[WHAT THE TASK REQUIRES]: Check each line of the data below for the word "Slottica", then extract the ones that have it.

[Data excerpts]
········
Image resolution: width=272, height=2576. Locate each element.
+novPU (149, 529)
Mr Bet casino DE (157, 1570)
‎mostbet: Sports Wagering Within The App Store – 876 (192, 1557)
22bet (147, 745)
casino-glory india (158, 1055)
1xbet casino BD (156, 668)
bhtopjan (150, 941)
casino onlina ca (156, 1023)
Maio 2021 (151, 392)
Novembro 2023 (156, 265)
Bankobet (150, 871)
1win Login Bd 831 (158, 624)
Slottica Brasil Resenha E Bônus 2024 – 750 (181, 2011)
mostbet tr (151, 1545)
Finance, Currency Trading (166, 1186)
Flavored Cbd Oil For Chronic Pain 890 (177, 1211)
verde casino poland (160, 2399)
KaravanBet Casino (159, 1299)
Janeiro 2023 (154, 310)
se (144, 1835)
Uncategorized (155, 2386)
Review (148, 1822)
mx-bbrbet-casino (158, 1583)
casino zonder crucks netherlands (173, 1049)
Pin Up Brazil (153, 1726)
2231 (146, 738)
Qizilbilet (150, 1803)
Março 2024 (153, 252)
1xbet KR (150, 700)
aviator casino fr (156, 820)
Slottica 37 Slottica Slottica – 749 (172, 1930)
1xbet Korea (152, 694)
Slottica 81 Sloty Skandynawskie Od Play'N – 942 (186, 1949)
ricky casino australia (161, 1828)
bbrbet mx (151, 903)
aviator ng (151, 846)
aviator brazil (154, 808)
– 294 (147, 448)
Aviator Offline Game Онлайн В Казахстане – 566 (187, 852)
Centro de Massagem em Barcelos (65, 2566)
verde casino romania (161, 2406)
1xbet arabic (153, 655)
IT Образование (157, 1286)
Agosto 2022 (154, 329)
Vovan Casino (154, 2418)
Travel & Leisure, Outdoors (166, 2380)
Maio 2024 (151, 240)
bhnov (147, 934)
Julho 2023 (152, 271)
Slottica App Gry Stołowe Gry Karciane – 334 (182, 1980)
········
[TASK RESPONSE]:
Slottica Brasil Resenha E Bônus 2024 – 750 (181, 2011)
Slottica 37 Slottica Slottica – 749 (172, 1930)
Slottica 81 Sloty Skandynawskie Od Play'N – 942 (186, 1949)
Slottica App Gry Stołowe Gry Karciane – 334 (182, 1980)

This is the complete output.